Ports décentralisés : une proposition de loi ouvre la voie à une nouvelle génération de sociétés portuaires
La commission du développement durable de l’Assemblée nationale a adopté, le 26 novembre, la proposition de loi élargissant à l’ensemble des ports relevant des collectivités la possibilité de recourir au statut de société portuaire. Nous reprenons, ci-dessous, l’article de Caroline Britz de Mer et Marine.
La commission du développement durable et de l’aménagement du territoire de l’Assemblée nationale a adopté conforme, le 26 novembre, la proposition de loi élargissant la possibilité pour les collectivités territoriales et leurs groupements d’avoir recours au modèle de la société portuaire pour l’exploitation de leurs ports. Le texte, porté par le Sénat et examiné en procédure accélérée, sera débattu en séance publique le 9 décembre. La députée Liliana Tanguy (EPR, Finistère), rapporteure du texte, a souligné l’importance de cette évolution pour les ports décentralisés.
L’effet de la loi NOTRe
Depuis la loi NOTRe du 7 août 2015, qui a ouvert la voie au transfert des ports départementaux aux collectivités ou groupements volontaires, l’organisation portuaire française repose sur une répartition complexe entre l’État et les collectivités. Seuls quelques grands ports restent sous compétence étatique : les cinq grands ports maritimes métropolitains (Dunkerque, Nantes–Saint-Nazaire, La Rochelle, Bordeaux et Marseille), quatre GPM ultramarins (Guadeloupe, Martinique, Guyane, La Réunion), Haropa Port et le port d’intérêt national de Saint-Pierre-et-Miquelon.
600 ports décentralisés
À l’inverse, environ 600 ports sont aujourd’hui décentralisés : 470 ports de plaisance gérés par les communes ou leurs groupements, près de 100 ports de pêche et halles à marée sous autorité des départements et régions, et une cinquantaine de ports de commerce, dont les 18 anciens ports d’intérêt national transférés aux territoires en 2004.

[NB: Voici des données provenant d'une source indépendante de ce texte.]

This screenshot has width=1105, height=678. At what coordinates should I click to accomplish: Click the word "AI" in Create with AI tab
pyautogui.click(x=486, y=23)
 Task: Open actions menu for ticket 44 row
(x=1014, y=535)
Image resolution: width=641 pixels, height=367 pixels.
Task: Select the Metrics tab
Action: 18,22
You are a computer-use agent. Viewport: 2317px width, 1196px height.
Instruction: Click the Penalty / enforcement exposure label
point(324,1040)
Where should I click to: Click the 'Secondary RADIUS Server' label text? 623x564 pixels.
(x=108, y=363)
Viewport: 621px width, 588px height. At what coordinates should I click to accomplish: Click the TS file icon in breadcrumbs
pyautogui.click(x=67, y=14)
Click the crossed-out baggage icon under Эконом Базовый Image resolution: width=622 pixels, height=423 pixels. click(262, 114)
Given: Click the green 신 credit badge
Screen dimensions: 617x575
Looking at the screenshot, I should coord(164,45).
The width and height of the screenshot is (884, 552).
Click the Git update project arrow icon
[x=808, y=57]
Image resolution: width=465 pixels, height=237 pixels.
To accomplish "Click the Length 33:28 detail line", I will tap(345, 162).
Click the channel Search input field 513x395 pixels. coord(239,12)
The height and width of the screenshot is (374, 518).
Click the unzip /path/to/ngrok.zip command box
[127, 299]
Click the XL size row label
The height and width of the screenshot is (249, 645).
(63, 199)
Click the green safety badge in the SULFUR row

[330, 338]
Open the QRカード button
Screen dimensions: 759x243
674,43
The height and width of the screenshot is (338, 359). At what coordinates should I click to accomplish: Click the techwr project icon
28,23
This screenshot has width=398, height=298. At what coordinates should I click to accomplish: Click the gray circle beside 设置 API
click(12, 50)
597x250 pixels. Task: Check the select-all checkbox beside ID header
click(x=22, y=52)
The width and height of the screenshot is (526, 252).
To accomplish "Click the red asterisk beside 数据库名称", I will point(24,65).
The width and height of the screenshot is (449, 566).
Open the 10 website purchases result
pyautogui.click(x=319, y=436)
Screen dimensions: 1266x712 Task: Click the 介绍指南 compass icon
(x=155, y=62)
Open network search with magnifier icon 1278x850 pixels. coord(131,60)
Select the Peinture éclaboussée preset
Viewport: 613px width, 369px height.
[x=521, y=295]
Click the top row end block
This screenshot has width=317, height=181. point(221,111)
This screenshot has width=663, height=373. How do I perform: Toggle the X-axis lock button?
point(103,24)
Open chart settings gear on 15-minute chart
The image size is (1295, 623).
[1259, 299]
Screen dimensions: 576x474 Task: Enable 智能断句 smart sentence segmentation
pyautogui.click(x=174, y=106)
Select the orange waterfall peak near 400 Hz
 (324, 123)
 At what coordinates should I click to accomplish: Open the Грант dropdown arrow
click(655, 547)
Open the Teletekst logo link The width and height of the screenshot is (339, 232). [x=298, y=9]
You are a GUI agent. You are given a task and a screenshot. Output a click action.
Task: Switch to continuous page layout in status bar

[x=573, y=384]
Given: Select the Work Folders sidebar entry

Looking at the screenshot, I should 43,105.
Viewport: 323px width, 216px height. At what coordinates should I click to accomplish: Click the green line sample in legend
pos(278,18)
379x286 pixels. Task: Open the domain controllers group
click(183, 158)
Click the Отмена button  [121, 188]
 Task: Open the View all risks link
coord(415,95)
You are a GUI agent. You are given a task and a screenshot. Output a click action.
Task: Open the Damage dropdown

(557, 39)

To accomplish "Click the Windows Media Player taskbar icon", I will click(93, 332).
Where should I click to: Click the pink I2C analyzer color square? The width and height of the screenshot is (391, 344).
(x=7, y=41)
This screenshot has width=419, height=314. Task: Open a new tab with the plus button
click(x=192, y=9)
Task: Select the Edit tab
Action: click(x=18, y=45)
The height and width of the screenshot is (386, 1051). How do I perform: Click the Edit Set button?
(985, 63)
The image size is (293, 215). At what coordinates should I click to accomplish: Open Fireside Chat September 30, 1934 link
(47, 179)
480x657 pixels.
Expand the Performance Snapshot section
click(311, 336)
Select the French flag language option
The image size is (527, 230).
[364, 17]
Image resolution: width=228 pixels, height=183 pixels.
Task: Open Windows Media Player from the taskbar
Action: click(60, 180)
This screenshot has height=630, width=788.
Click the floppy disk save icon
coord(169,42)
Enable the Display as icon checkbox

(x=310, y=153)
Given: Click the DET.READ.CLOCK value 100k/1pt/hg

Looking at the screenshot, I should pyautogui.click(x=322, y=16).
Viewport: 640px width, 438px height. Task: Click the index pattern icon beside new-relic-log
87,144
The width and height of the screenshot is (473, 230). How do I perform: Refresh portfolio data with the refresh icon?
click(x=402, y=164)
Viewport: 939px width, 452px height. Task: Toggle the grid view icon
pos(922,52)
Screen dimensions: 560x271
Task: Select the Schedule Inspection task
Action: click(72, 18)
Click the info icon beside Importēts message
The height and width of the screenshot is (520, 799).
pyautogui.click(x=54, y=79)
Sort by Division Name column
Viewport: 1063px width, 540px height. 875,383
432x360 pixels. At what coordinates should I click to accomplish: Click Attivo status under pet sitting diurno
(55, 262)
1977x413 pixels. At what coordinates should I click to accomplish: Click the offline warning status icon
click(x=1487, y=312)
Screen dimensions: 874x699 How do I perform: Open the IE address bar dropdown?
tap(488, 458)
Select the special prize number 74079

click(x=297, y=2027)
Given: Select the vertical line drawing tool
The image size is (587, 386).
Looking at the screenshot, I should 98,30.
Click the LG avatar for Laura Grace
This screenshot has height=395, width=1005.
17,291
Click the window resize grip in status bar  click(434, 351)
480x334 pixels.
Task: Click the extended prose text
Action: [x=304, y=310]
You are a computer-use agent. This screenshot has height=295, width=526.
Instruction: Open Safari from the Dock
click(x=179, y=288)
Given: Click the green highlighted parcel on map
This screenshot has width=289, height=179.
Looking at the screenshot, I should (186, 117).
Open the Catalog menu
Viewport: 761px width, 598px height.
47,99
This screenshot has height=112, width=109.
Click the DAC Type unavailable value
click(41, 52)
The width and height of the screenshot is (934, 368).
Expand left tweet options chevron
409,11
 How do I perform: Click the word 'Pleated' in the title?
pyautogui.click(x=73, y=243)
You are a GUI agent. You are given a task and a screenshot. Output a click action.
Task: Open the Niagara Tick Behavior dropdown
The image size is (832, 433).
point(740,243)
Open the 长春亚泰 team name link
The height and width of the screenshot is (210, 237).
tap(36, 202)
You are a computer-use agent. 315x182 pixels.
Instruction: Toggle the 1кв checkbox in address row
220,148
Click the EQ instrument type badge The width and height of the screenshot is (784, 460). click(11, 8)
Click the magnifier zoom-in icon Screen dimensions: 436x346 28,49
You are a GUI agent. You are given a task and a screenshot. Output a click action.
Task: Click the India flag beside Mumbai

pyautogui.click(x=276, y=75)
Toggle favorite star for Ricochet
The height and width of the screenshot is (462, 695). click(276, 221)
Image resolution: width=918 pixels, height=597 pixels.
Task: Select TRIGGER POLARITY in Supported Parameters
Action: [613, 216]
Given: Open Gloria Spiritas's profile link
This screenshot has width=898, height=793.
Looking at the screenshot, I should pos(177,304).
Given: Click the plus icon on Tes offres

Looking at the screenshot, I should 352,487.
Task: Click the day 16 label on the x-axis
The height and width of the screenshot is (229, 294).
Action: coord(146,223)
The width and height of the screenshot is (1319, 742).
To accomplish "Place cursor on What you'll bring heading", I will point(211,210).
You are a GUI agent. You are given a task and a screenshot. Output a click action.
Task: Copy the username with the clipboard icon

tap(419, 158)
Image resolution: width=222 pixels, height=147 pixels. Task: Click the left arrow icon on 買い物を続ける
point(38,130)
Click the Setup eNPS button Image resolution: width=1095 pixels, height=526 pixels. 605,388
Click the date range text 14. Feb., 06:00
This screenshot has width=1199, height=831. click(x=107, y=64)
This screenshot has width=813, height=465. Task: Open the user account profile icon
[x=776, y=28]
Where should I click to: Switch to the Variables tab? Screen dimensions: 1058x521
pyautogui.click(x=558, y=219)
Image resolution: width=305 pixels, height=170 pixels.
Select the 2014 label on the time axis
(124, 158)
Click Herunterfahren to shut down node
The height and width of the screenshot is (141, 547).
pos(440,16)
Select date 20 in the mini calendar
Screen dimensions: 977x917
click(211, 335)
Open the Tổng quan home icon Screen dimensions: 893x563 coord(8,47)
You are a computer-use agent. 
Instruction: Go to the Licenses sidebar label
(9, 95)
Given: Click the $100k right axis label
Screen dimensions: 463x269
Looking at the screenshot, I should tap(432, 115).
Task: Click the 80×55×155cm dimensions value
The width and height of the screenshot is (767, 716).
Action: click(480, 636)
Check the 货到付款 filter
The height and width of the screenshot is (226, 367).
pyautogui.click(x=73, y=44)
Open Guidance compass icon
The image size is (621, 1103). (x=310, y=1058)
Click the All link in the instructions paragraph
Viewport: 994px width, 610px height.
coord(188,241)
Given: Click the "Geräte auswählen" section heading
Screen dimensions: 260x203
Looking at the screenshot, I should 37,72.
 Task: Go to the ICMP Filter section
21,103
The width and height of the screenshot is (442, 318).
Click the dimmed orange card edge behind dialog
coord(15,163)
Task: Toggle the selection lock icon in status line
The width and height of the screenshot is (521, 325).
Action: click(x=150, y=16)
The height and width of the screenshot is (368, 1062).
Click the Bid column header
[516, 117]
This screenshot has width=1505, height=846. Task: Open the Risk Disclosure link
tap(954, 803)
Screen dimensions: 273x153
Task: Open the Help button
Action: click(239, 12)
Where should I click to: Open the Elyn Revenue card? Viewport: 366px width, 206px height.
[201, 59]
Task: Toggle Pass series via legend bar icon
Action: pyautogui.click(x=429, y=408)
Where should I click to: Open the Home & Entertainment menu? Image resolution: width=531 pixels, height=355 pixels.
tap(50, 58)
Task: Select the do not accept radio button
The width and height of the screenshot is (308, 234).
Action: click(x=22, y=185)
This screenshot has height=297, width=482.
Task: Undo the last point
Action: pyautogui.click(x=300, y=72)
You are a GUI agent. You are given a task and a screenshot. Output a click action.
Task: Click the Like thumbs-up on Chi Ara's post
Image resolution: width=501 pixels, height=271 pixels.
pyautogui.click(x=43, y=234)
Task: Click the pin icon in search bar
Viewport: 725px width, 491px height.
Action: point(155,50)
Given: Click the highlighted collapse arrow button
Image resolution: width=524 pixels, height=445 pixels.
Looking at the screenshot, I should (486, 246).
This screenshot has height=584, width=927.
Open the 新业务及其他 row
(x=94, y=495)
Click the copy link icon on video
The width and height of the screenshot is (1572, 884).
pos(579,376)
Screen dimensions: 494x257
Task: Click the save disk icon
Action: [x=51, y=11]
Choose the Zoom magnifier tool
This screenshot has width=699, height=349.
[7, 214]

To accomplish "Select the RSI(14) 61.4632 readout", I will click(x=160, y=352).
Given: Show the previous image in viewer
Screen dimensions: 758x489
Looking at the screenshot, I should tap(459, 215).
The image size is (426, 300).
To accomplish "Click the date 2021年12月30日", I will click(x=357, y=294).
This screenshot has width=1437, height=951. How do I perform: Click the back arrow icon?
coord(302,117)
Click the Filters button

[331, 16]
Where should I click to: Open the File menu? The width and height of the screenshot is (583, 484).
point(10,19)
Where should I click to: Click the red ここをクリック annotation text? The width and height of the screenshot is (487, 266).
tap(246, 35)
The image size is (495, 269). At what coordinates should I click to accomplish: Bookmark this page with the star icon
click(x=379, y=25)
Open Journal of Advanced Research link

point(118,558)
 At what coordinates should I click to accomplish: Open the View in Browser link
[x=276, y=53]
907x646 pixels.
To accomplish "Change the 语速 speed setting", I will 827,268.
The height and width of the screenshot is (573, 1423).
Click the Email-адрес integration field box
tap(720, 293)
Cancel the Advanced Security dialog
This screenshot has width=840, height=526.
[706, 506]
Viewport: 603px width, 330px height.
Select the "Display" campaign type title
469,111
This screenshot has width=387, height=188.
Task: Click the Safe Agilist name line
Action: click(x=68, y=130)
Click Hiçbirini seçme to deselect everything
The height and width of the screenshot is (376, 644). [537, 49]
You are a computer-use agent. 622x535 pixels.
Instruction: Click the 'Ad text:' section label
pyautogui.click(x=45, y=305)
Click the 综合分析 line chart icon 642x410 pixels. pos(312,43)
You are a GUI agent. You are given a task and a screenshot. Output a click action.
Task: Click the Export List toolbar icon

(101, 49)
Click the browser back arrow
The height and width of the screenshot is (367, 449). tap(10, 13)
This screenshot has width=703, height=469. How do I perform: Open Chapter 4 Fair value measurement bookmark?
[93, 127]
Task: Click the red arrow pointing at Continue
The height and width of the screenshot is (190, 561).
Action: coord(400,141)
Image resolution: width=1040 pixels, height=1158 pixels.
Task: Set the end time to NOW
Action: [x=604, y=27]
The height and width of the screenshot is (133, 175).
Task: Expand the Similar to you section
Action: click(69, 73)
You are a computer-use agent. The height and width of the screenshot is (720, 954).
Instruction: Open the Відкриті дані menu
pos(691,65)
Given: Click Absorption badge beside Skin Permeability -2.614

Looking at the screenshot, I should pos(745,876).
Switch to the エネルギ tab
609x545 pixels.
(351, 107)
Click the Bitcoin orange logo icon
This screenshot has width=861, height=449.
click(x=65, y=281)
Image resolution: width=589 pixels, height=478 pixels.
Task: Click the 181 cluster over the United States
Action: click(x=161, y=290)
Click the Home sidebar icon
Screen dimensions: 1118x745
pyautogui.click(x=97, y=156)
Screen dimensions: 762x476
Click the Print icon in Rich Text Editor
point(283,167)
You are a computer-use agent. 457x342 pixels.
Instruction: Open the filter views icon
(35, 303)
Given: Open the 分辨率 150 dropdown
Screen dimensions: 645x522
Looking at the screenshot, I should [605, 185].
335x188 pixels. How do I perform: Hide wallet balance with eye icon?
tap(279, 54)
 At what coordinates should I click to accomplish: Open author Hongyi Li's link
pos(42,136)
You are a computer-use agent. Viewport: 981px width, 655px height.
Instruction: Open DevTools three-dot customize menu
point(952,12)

Entre gestion directe et gestion par concession
Pour gérer ces infrastructures, les collectivités peuvent recourir à la gestion directe, encore présente mais en recul, ou à la gestion indirecte par des concessions, délégation de service public ou création de structures dédiées. Les sociétés publiques locales (SPL) permettent un contrôle intégral par les collectivités et bénéficient du régime de quasi-régie, évitant la mise en concurrence pour l’octroi de la concession. Les sociétés d’économie mixte (SEM) associent acteurs publics et privés, en particulier les chambres de commerce et d’industrie (CCI), mais ne bénéficient pas de ce régime.
Deux sociétés portuaires ont vu le jour
Le statut de société portuaire, créé par la loi du 5 janvier 2006, visait à combiner la souplesse des SEM et les avantages de la gestion publique. Ce dispositif permet à une collectivité de créer ou de prendre des participations dans une société chargée de l’exploitation commerciale de ports relevant de son ressort, tout en maintenant la possibilité d’associer les CCI et, le cas échéant, d’appliquer la quasi-régie. Toutefois, son usage est aujourd’hui strictement limité aux 18 ports dont la compétence d’exploitation a été transférée aux régions et départements en 2004. Seules deux sociétés portuaires ont vu le jour : BrestPort (2021) et Port Bayonne (2024).
La société portuaire un outil souple
Pour Liliana Tanguy, cette restriction n’a plus lieu d’être. Elle a souligné en commission que « la différence de traitement entre les 18 ports anciennement d’intérêt général et les autres ports décentralisés n’a plus de justification », estimant que la société portuaire constitue « un outil souple et utile pour le développement et la gestion des ports maritimes en France ».
Une entrée en vigueur en 2026
L’article unique de la proposition de loi étend donc la possibilité de recourir à ce statut à l’ensemble des ports relevant des collectivités territoriales, qu’ils soient de commerce, de pêche ou de plaisance. Le texte a été adopté en commission sans modification, signe d’un large consensus autour du dispositif. Sauf amendement introduit en séance publique, l’adoption conforme du 9 décembre devrait conduire à une entrée en vigueur du dispositif dès 2026.